Table 2 Sampling variation reduces the performance of an established lethal outcome-predictive biomarker signature

Biomarker identification

We next embarked on identifying biomarkers that would robustly predict cancer aggressiveness in spite of biopsy-sampling variation. The stepwise approach involved: (1) identification of candidate biomarkers, (2) evaluation of their biological and technical suitability, and (3) analysis of performance in H and L TMA cohorts (Figure 2).

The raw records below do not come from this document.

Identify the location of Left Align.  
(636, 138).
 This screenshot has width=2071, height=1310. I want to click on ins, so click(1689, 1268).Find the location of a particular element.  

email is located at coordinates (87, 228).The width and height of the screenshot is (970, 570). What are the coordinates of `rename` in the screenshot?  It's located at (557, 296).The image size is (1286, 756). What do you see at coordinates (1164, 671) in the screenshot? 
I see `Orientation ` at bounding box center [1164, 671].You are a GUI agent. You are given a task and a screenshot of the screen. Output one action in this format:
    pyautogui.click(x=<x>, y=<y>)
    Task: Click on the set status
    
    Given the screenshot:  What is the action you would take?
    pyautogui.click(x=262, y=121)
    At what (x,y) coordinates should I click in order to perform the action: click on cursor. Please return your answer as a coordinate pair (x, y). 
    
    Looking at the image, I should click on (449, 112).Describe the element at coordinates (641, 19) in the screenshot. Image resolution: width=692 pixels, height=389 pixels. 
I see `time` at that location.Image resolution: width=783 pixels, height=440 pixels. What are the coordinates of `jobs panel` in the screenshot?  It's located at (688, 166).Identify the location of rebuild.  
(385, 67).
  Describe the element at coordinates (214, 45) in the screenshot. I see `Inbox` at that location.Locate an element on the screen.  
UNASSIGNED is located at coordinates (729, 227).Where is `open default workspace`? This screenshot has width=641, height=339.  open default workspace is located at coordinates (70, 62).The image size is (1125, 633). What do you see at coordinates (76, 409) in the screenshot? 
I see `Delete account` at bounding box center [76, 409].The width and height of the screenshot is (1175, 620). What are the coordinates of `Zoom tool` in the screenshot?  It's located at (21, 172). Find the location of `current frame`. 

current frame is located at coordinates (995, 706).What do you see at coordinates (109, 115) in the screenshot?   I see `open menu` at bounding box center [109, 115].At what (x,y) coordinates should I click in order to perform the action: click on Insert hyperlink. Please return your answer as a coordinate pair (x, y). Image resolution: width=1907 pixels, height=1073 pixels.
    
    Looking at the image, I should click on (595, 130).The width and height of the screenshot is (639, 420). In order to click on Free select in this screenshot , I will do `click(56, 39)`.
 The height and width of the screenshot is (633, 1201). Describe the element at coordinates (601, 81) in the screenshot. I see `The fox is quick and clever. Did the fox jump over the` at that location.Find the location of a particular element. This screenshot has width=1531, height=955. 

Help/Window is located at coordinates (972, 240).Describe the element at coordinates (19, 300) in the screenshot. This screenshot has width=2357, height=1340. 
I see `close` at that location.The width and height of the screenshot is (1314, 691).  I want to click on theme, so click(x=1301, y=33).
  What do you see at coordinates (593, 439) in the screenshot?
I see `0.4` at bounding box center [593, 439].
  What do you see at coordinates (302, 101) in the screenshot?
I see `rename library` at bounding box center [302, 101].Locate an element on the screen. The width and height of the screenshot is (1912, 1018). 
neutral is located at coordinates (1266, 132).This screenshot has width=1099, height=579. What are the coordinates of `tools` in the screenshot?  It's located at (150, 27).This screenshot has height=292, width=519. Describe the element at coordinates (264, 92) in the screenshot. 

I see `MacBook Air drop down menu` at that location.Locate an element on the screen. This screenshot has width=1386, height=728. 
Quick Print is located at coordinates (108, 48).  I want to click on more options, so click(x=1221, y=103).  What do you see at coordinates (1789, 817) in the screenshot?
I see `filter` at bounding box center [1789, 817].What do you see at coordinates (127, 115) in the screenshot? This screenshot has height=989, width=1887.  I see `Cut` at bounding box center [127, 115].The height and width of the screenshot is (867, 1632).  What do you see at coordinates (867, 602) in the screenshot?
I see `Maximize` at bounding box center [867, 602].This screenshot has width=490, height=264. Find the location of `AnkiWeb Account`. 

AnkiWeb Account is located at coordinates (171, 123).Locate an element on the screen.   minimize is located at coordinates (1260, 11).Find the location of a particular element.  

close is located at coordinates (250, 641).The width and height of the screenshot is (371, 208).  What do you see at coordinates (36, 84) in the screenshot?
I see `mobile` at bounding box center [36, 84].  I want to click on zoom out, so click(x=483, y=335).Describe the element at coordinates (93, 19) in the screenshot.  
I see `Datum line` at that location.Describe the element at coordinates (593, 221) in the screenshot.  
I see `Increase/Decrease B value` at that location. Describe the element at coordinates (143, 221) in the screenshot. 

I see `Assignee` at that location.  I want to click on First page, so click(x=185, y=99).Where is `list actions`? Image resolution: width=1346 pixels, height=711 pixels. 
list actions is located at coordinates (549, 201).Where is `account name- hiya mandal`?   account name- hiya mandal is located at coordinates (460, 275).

From a search of published literature and publicly available gene expression data sets, we identified 160 biomarker candidates based on biological relevance for prostate cancer (Lapointe et al, 2004; True et al, 2006; Lapointe et al, 2007; Tomlins et al, 2007; Cheville et al, 2008; Nakagawa et al, 2008; Graff et al, 2009; Makarov et al, 2009; Pressinotti et al, 2009; Gorlov et al, 2010; Taylor et al, 2010; Chen et al, 2011; Cima et al, 2011; Ding et al, 2011; Markert et al, 2011; Ross et al, 2011; Swanson and Quinn, 2011; Ding et al, 2012; Kristiansen, 2012). We further prioritised 120 of these markers based on availability of appropriate monoclonal antibodies (MAbs) (see Supplementary Table S1 for a comprehensive biomarker candidate list). Our candidate list included well-characterised markers relevant for prostate cancer aggressiveness, such as EZH2, MTDH, FOXA1 (Hu et al, 2009; Yang and Yu, 2013; Mills, 2014), as well as the markers PTEN, SMAD4, Cyclin D1, SPP1, phospho-PRAS40-T246 (pPRAS40), and phospho-S6-Ser235/236 (pS6) previously identified as predictive of lethal outcome on prostatectomy tissue (Ding et al, 2011; Shipitsin et al, 2014).

We next procured MAbs against these 120 prioritised candidates and tested them for specificity and suitability for the QMIF assay. Candidate MAbs were further selected on the basis of signal intensity and specific immunofluorescence-staining patterns, as described (Shipitsin et al, 2014; Supplementary Materials). Candidate biomarker antibodies were selected based on signals that were more stable relative to those of epithelial markers.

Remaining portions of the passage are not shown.